In [5]:
from moviepy.editor import VideoFileClip
from transformers import HubertForSequenceClassification, Wav2Vec2FeatureExtractor
import torchaudio
import torch

def extract_audio_from_video(video_path, audio_path):
    """
    Extract audio from a video file and save it as a WAV file.
    """
    video = VideoFileClip(video_path)
    audio = video.audio
    audio.write_audiofile(audio_path, codec='pcm_s16le')  # Save as PCM WAV
    video.close()

def classify_audio_chunks(audio_path, chunk_duration=10, confidence_threshold=0.7):
    """
    Classify 10-second chunks of the audio for emotions.
    Returns a dictionary with start time as key and a tuple (predicted emotion, confidence) as value.
    If confidence is below the threshold, the predicted emotion will be 'unknown'.
    """
    # Load the model and feature extractor
    feature_extractor = Wav2Vec2FeatureExtractor.from_pretrained("facebook/hubert-large-ls960-ft")
    model = HubertForSequenceClassification.from_pretrained("xbgoose/hubert-speech-emotion-recognition-russian-dusha-finetuned")
    
    # Define emotion mapping
    num2emotion = {0: 'neutral', 1: 'angry', 2: 'positive', 3: 'sad', 4: 'other'}
    
    # Load the audio file
    waveform, sample_rate = torchaudio.load(audio_path, normalize=True)
    
    # Resample if necessary
    if sample_rate != 16000:  # Model expects 16kHz
        transform = torchaudio.transforms.Resample(orig_freq=sample_rate, new_freq=16000)
        waveform = transform(waveform)

    # Ensure the audio input is mono
    if waveform.shape[0] > 1:
        waveform = waveform.mean(dim=0, keepdim=True)  # Convert to mono by averaging channels
    
    # Initialize the results dictionary
    results = {}

    # Calculate number of chunks
    total_length = waveform.size(1) / 16000  # Total length in seconds
    num_chunks = int(total_length // chunk_duration)

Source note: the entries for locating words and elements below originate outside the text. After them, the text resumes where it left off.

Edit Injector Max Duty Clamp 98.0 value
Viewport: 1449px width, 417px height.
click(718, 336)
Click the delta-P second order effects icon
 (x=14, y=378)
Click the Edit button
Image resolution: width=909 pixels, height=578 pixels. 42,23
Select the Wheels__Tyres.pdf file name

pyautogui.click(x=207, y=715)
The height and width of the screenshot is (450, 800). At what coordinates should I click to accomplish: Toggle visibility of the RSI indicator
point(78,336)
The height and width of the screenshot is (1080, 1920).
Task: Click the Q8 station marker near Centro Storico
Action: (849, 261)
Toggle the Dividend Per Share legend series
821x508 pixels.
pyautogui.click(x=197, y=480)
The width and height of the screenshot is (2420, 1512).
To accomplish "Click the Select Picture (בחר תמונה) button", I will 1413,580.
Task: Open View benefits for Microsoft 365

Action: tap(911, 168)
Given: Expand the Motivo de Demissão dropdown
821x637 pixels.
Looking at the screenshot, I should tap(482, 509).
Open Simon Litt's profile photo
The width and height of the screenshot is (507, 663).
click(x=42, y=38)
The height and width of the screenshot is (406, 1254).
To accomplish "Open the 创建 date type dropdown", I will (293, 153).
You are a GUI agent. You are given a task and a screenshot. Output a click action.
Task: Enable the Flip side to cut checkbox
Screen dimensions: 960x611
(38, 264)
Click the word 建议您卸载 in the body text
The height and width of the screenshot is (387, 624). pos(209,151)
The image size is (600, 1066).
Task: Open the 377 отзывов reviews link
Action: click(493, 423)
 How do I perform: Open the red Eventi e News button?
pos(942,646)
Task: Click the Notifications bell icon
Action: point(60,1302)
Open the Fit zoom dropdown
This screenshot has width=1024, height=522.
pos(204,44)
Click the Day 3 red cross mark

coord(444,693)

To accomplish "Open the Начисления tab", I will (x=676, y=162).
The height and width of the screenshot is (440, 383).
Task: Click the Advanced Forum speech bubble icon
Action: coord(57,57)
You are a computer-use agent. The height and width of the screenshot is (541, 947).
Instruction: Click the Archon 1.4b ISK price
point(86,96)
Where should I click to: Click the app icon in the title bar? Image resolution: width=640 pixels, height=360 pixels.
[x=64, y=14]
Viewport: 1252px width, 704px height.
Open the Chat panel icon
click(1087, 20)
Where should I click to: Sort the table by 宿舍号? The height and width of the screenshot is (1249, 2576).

    for i in range(num_chunks):
        start_time = i * chunk_duration
        end_time = start_time + chunk_duration

        # Extract the chunk
        start_sample = int(start_time * 16000)
        end_sample = int(end_time * 16000)
        audio_chunk = waveform[:, start_sample:end_sample]

        # Prepare inputs for the model
        inputs = feature_extractor(
            audio_chunk.squeeze(0),  # Remove the channel dimension
            sampling_rate=feature_extractor.sampling_rate,
            return_tensors="pt",
            padding=True,
            max_length=16000 * chunk_duration,
            truncation=True
        )

        # Make predictions
        with torch.no_grad():
            logits = model(inputs['input_values']).logits
        
        # Get the predicted class index and confidence scores
        predicted_class = torch.argmax(logits, dim=-1).item()
        confidence_scores = torch.softmax(logits, dim=-1)  # Get confidence scores
        confidence = confidence_scores[0][predicted_class].item()  # Confidence for the predicted class
        
        # Map the predicted class to emotion, or set to 'unknown' if below threshold
        if confidence >= confidence_threshold:
            predicted_emotion = num2emotion[predicted_class]
        else:
            predicted_emotion = 'unknown'
        
        # Store the result with confidence
        results[start_time] = (predicted_emotion, confidence)

    return results

# Example Usage
# video_path = "/home/pe51k/PycharmProjects/secret-repo/data/video/test/test_0.mp4"
video_path = "/home/pe51k/PycharmProjects/secret-repo/data/video/test/Над расследованием по Северным потокам смеется вся Европа. Великий перепост [TubeRipper.com].mp4"
# video_path = "/home/pe51k/PycharmProjects/secret-repo/data/video/test/ПОЛОСА ПРЕПЯТСТВИЙ ДЛЯ КОТА АБРИКОСА - Кусь-шоу Весёлые челленджи [TubeRipper.com].mp4"
audio_path = "extracted_audio.wav"

# Step 1: Extract audio from video
extract_audio_from_video(video_path, audio_path)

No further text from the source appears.